> _Requirement_: Recast the lines below as a Markdown table with two columns, No. and Line. Leave out blank lines.

> _Input_:
:::

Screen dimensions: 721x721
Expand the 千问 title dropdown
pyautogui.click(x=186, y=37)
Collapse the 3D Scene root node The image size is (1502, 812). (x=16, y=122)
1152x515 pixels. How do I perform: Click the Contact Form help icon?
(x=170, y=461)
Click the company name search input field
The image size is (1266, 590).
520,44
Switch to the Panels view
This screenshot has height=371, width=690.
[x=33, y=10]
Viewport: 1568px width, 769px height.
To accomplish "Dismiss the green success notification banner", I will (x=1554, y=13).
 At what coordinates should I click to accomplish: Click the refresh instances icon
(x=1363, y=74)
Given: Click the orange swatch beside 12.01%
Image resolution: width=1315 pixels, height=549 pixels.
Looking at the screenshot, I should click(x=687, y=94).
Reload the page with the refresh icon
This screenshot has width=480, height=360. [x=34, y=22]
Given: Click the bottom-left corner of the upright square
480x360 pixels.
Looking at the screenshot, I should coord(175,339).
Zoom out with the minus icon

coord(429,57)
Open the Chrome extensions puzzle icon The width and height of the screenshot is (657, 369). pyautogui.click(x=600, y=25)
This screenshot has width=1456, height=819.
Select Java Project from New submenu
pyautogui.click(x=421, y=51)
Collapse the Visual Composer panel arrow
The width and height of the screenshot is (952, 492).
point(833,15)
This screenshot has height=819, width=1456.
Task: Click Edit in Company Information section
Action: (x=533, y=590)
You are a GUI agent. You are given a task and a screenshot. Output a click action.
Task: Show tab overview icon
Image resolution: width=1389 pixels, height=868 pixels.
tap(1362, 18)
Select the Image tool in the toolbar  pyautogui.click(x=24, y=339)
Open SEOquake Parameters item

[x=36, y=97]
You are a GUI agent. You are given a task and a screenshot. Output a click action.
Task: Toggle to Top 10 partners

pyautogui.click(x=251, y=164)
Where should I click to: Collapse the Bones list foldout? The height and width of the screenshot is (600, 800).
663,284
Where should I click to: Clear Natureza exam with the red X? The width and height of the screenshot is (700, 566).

:::

> _Result of this exercise_:
| No. | Line |
|---|---|
| 1 | Screen dimensions: 721x721 |
| 2 | Expand the 千问 title dropdown |
| 3 | pyautogui.click(x=186, y=37) |
| 4 | Collapse the 3D Scene root node The image size is (1502, 812). (x=16, y=122) |
| 5 | 1152x515 pixels. How do I perform: Click the Contact Form help icon? |
| 6 | (x=170, y=461) |
| 7 | Click the company name search input field |
| 8 | The image size is (1266, 590). |
| 9 | 520,44 |
| 10 | Switch to the Panels view |
| 11 | This screenshot has height=371, width=690. |
| 12 | [x=33, y=10] |
| 13 | Viewport: 1568px width, 769px height. |
| 14 | To accomplish "Dismiss the green success notification banner", I will (x=1554, y=13). |
| 15 |  At what coordinates should I click to accomplish: Click the refresh instances icon |
| 16 | (x=1363, y=74) |
| 17 | Given: Click the orange swatch beside 12.01% |
| 18 | Image resolution: width=1315 pixels, height=549 pixels. |
| 19 | Looking at the screenshot, I should click(x=687, y=94). |
| 20 | Reload the page with the refresh icon |
| 21 | This screenshot has width=480, height=360. [x=34, y=22] |
| 22 | Given: Click the bottom-left corner of the upright square |
| 23 | 480x360 pixels. |
| 24 | Looking at the screenshot, I should coord(175,339). |
| 25 | Zoom out with the minus icon |
| 26 | coord(429,57) |
| 27 | Open the Chrome extensions puzzle icon The width and height of the screenshot is (657, 369). pyautogui.click(x=600, y=25) |
| 28 | This screenshot has width=1456, height=819. |
| 29 | Select Java Project from New submenu |
| 30 | pyautogui.click(x=421, y=51) |
| 31 | Collapse the Visual Composer panel arrow |
| 32 | The width and height of the screenshot is (952, 492). |
| 33 | point(833,15) |
| 34 | This screenshot has height=819, width=1456. |
| 35 | Task: Click Edit in Company Information section |
| 36 | Action: (x=533, y=590) |
| 37 | You are a GUI agent. You are given a task and a screenshot. Output a click action. |
| 38 | Task: Show tab overview icon |
| 39 | Image resolution: width=1389 pixels, height=868 pixels. |
| 40 | tap(1362, 18) |
| 41 | Select the Image tool in the toolbar  pyautogui.click(x=24, y=339) |
| 42 | Open SEOquake Parameters item |
| 43 | [x=36, y=97] |
| 44 | You are a GUI agent. You are given a task and a screenshot. Output a click action. |
| 45 | Task: Toggle to Top 10 partners |
| 46 | pyautogui.click(x=251, y=164) |
| 47 | Where should I click to: Collapse the Bones list foldout? The height and width of the screenshot is (600, 800). |
| 48 | 663,284 |
| 49 | Where should I click to: Clear Natureza exam with the red X? The width and height of the screenshot is (700, 566). |